Healthy Humping For All My Areas, Starting With The Body.

Oooh, I'm going to get so many Googlepervs, I can't wait.  I love to see the nasty-ass searches that they used to find me and then I love to imagine the crestfallen looks of disappointment to find out 1) that there's no ACTUAL humping and 2) that this is a HEALTH KICK post. 

Anyway.

I am debating on how much of my philosophy of life and wellness to put out there, in these posts.  I am mindful that what works for me may look positively CRAZY to you and so I want to make sure that you know that I totally UNDERSTAND if it looks crazy to you.  And I don't mind looking crazy (OBV.) I am also an overthinker, and so if looks crazy in the way of OVERTHINKING, that's probably not just a difference of opinion or perception.  That's probably totally me.  Overthinking.

Okay, then.  Now that THAT'S all out of the way, let's get to "The New Girl's Overthinky Crazy Health and Wellness Philosophy," then. Want to?

Brief Tutorial on TNGOCHAWP:

  • I think about myself (and others) as having four major *aspects* (for lack of a better [new-agey] term, that make up the entirety of a person .
  • They are:
    • Body
    • Mind
    • Spirit
    • Emotion
  • I think that in order to make lasting change and/or to have true health/wellness, there needs to be some semblance of balance among those four major areas (as opposed to just focusing on the physical aspects of health, for example.)
  • I imagine balance among the four aspects looking like a mandala divided into more or less equal quarters (Uhm. A pie chart divided into quadrants for you number types.) 

I'll go into it more as the healthy humping continues (Hey! Where are you going?) but for today, I'm going to start with the most common focus of fitness talk, The Body.

The Body, I define in the obvious way: The actual physical self and everything that is included in the package.  Muscles, ligaments, tendons, organs, systems.  Blah blah.  Focusing on the care and upkeep of The Body (Most notably: eating and exercise) is what you most often expect from a fitness blog slash series of posts, I suppose.  And so, that's where we'll start.

My relationship with my own body has obviously evolved over the years, (with the biggest jump that I can remember being during and after my pregnancy.)  My involvement in physical exercise has waxed and waned but has remained a tenuous constant (except for those pesky times of acute, overbearing stress, when I tend to lose focus and motivation entirely.) 

The pattern goes something like this.  I generally am fit, working out in a steady, moderate way.  I'm taking care of myself and paying attention to what I'm putting into my body and how much exercise I'm doing.  Then something (or things) happen, I start to lose focus and motivation.  I eat like hell, don't exercise, get super-stressed, gain weight, become self-conscious and frustrated and wonder what the hell I'm doing.  At some point, I [get my head out of my ass] turn my focus back to taking care of myself, make a plan and get going.  I get healthier, lose the extra weight (I've done this whole thing about three times in my adult life), feel strong and relaxed.  And accomplished.  In control of myself.
--------------------------------------------------
*Tasks*
a - Rewrite the health post from "The Body, I" up to and including "and motivation entirely.)", replacing "waxed and waned" with "risen and fallen".
b - Return every line of the entries that contains the string "coordinates", matching case exactly.
--------------------------------------------------
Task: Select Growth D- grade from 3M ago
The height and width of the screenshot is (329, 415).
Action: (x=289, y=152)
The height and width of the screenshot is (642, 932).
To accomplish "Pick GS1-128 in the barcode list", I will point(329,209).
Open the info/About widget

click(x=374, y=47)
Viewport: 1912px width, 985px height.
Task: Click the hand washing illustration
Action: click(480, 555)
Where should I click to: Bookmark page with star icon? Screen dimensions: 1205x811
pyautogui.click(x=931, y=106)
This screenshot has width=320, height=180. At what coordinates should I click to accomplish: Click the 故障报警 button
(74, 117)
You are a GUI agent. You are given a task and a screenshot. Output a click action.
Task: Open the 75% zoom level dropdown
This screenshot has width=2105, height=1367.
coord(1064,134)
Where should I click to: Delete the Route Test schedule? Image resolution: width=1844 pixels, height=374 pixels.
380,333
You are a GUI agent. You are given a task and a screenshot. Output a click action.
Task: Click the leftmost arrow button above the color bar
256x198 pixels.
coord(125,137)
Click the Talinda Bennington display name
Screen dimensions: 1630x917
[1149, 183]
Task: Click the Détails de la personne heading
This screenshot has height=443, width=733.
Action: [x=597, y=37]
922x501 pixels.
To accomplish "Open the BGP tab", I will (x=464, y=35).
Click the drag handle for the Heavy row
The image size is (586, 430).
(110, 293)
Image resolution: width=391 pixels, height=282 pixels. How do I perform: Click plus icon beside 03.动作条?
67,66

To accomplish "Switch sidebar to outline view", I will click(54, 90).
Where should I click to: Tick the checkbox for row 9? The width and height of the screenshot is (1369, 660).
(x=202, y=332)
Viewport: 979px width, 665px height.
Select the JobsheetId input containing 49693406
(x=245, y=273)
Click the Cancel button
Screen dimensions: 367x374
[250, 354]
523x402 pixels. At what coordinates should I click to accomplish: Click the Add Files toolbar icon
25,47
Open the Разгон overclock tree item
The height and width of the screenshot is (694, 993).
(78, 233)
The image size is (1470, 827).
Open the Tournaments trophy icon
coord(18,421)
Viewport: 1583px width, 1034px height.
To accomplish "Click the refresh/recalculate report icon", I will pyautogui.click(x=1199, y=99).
--------------------------------------------------
*Answer set*
a -
The Body, I define in the obvious way: The actual physical self and everything that is included in the package.  Muscles, ligaments, tendons, organs, systems.  Blah blah.  Focusing on the care and upkeep of The Body (Most notably: eating and exercise) is what you most often expect from a fitness blog slash series of posts, I suppose.  And so, that's where we'll start.

My relationship with my own body has obviously evolved over the years, (with the biggest jump that I can remember being during and after my pregnancy.)  My involvement in physical exercise has risen and fallen but has remained a tenuous constant (except for those pesky times of acute, overbearing stress, when I tend to lose focus and motivation entirely.)

b -
This screenshot has width=320, height=180. At what coordinates should I click to accomplish: Click the 故障报警 button
523x402 pixels. At what coordinates should I click to accomplish: Click the Add Files toolbar icon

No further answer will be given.